Os desafios da inclusão de pessoas com autismo no Brasil

Enviada em 18/09/2019

A Constituição Federal, promulgada em 1988, estabelece a todos os cidadãos brasileiros o direito à saúde, à segurança e à educação de qualidade. Entretanto, a aplicação dessa prerrogativa é bastante escassa quando relacionada à inclusão educacional de pessoas com autismo na sociedade. Com efeito, propiciar um ambiente de aprendizado adequado e saudável aos autistas é um desafio, que tem como principais entraves, o preconceito e a precária infraestrutura das escolas brasileiras.

Primeiramente, cabe pontuar que o pensamento arcaico enraizado na sociedade, o qual considera as pessoas autistas como se fossem incapazes de estudar e exercer uma profissão, é um forte empecilho para a resolução do problema. Sob esse aspecto, o escritor José Saramago, em seu livro “Ensaio sobre a Cegueira”, descreve uma sociedade que, paulatinamente, se torna cega. De forma análoga, infere-se que o preconceito e o estigma imputado culturalmente aos autistas contribui para a invisibilidade desse público fragilizado perante a comunidade, em decorrência do isolamento e da segregação social. Por isso, romper estereótipos é fundamental, pois, se as pessoas que sofrem desse transtorno sentirem-se acolhidas ao frequentarem escolas e institutos educacionais, ao menos uma das barreiras terá sido vencida, restando ainda superar aquelas impostas pela própria doença.

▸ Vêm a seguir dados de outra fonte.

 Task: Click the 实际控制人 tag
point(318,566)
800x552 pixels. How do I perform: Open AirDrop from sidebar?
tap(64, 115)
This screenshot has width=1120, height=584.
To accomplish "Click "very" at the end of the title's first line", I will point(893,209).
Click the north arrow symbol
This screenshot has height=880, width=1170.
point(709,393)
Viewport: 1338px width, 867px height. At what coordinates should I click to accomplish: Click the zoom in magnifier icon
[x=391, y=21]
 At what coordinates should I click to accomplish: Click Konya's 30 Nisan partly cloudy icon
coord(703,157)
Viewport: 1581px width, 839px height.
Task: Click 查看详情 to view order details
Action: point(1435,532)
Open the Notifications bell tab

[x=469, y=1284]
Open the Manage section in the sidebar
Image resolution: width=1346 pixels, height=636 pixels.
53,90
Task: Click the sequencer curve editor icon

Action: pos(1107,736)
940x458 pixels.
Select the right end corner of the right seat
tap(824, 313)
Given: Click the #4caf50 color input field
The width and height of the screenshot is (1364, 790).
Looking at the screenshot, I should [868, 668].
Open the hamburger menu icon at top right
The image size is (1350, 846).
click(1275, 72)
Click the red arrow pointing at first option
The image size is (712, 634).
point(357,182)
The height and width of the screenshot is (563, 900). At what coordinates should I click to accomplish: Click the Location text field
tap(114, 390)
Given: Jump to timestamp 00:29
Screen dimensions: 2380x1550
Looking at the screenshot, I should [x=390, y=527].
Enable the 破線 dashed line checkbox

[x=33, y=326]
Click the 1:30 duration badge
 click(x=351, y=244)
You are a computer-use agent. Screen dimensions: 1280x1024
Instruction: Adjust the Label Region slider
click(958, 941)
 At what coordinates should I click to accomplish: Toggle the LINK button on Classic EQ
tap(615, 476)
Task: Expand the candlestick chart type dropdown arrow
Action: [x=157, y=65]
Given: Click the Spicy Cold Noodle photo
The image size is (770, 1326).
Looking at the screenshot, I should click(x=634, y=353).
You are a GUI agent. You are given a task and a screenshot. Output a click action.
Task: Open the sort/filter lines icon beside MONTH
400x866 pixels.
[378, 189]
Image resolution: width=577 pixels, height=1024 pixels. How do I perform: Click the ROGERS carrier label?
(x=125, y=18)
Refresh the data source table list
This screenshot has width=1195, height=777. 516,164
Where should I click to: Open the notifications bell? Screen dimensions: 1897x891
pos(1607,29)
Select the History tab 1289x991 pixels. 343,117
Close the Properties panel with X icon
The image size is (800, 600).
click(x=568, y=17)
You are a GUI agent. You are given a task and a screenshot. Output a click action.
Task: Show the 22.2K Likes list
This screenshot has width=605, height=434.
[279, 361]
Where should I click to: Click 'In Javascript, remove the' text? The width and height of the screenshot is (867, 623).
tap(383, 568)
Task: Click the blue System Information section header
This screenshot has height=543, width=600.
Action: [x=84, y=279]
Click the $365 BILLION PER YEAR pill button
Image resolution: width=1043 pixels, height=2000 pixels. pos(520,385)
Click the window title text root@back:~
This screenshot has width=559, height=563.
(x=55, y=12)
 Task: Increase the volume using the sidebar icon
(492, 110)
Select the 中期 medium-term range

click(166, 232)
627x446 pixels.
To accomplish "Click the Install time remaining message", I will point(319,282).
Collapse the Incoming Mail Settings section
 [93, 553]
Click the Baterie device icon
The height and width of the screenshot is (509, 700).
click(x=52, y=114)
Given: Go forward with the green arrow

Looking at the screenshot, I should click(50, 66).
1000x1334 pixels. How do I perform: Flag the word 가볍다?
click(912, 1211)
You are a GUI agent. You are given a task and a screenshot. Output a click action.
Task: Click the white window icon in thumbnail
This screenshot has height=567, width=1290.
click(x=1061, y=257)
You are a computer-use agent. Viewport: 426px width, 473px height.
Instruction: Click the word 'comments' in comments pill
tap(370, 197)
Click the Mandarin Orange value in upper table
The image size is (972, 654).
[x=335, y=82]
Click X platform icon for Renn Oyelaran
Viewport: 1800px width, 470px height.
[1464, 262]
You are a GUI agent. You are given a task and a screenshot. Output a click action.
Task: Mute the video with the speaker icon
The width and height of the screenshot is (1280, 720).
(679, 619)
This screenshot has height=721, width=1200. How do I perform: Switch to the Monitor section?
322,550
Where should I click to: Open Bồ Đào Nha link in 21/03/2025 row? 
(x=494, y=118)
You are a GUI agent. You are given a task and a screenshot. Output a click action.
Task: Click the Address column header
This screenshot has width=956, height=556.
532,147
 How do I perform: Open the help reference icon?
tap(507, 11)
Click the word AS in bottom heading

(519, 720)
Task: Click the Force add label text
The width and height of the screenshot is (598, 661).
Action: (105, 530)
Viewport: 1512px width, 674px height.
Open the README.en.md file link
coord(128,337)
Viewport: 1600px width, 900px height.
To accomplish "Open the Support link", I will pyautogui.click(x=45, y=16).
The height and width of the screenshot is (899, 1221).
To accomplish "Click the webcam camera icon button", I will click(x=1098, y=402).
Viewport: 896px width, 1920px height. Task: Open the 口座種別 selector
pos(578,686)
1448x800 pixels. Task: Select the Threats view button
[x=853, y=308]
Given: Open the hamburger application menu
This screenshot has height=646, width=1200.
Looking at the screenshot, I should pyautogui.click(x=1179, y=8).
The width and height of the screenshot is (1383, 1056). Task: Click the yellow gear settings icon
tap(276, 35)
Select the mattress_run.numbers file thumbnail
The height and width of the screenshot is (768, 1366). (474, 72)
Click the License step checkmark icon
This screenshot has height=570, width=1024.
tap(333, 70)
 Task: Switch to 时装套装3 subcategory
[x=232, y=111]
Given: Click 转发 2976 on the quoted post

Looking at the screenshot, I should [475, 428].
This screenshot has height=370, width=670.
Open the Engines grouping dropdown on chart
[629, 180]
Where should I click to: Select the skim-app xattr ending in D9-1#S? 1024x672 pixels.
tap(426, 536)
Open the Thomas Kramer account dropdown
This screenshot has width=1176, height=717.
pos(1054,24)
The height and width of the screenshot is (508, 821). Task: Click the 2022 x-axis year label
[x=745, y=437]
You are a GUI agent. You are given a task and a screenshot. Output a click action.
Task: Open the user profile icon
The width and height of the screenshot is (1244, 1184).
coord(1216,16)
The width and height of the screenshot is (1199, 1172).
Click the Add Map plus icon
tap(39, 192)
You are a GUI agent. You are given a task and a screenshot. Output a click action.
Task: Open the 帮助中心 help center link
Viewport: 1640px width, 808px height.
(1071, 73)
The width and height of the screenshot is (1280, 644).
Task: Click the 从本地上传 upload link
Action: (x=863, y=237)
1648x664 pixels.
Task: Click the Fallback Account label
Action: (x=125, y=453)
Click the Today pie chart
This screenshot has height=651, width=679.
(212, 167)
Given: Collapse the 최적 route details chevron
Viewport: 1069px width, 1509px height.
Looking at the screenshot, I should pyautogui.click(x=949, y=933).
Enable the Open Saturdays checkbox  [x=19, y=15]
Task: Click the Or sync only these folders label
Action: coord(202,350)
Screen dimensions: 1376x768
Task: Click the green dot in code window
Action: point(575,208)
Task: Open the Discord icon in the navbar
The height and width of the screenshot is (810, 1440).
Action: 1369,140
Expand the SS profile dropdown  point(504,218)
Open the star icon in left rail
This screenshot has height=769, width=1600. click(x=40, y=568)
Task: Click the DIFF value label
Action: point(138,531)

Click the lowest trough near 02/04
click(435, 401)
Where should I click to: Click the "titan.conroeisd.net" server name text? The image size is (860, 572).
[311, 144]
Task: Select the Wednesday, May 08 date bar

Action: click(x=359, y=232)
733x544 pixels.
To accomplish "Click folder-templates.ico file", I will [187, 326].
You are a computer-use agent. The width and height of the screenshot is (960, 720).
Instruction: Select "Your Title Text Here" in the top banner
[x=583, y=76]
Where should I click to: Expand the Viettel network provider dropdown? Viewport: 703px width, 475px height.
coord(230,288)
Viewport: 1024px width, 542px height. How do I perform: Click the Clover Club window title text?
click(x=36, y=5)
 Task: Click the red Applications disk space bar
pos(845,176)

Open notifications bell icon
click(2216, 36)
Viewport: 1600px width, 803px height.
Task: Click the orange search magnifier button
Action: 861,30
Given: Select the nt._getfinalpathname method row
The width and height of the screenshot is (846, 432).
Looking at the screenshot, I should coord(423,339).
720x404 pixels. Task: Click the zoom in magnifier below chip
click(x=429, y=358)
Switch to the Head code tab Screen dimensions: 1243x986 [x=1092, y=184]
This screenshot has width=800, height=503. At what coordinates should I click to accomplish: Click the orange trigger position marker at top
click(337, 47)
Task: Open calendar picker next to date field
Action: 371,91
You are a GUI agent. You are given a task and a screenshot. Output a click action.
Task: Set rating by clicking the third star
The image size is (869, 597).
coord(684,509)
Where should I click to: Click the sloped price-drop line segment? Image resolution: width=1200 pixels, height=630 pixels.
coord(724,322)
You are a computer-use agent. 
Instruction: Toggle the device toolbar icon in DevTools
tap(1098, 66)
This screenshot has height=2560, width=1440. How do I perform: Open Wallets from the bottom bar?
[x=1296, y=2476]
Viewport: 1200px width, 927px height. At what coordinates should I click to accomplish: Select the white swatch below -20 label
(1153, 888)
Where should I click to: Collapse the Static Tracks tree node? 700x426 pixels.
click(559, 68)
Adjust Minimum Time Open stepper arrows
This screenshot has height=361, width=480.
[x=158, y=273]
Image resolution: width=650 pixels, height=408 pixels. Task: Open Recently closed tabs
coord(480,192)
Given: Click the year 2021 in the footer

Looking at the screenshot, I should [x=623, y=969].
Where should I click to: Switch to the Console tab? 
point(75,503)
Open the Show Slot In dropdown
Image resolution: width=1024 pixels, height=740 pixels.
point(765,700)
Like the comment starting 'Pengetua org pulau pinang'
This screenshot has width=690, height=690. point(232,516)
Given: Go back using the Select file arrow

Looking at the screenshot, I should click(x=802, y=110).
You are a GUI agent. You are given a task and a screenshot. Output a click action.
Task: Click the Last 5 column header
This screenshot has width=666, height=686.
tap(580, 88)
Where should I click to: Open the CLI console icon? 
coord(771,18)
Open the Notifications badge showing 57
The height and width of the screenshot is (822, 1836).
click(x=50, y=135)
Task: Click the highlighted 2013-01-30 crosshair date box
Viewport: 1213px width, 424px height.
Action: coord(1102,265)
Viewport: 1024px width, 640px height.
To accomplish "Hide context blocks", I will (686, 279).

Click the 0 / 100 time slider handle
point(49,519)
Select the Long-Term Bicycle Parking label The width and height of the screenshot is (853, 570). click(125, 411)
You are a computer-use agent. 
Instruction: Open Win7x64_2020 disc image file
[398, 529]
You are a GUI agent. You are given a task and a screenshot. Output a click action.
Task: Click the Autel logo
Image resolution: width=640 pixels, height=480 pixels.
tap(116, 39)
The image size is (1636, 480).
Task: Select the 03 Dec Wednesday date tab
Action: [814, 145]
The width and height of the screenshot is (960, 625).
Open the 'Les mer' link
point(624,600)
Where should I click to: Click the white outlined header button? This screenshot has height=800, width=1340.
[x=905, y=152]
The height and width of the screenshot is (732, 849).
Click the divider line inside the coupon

Além disso, outro ponto relevante, é a precária infraestrutura existente nas escolas brasileiras para comportar crianças, jovens e adultos que sofrem de autismo. Nesse sentido, embora a Constituição Federal garanta a isonomia no acesso à educação, somente no ano de 2012 foi promulgada uma política nacional específica às pessoas com autismo, atribuindo a essas, o direito à educação e ao ensino profissionalizante. Infelizmente, essa lei ainda não foi suficiente para suprir todas as falhas do sistema educacional para esse público específico, tendo em vista que, além de garantir a presença em aula, é necessário assegurar o aprendizado desses alunos, por meio de professores qualificados, métodos de ensino adequados e uma boa interação social com os colegas, favorecendo um ambiente escolar sadio e construtivo.

Portanto, é perceptível que a inclusão dos autistas no sistema escolar brasileiro é um desafio e necessita ser resolvido. Logo, o Ministério da Educação deve implementar as ações descritas na política nacional para pessoas com autismo, por meio do aporte de recursos financeiros à rede pública de ensino, a fim de garantir um sistema de aprendizagem adequado e de qualidade às pessoas que sofrem desse transtorno mental. Adicionalmente, o Governo Federal deve promover campanhas institucionais na “web”, com o intuito de ratificar a importância de se estabelecer um convívio sadio, inclusivo e respeitoso com os autistas, contribuindo para a redução da discriminação social.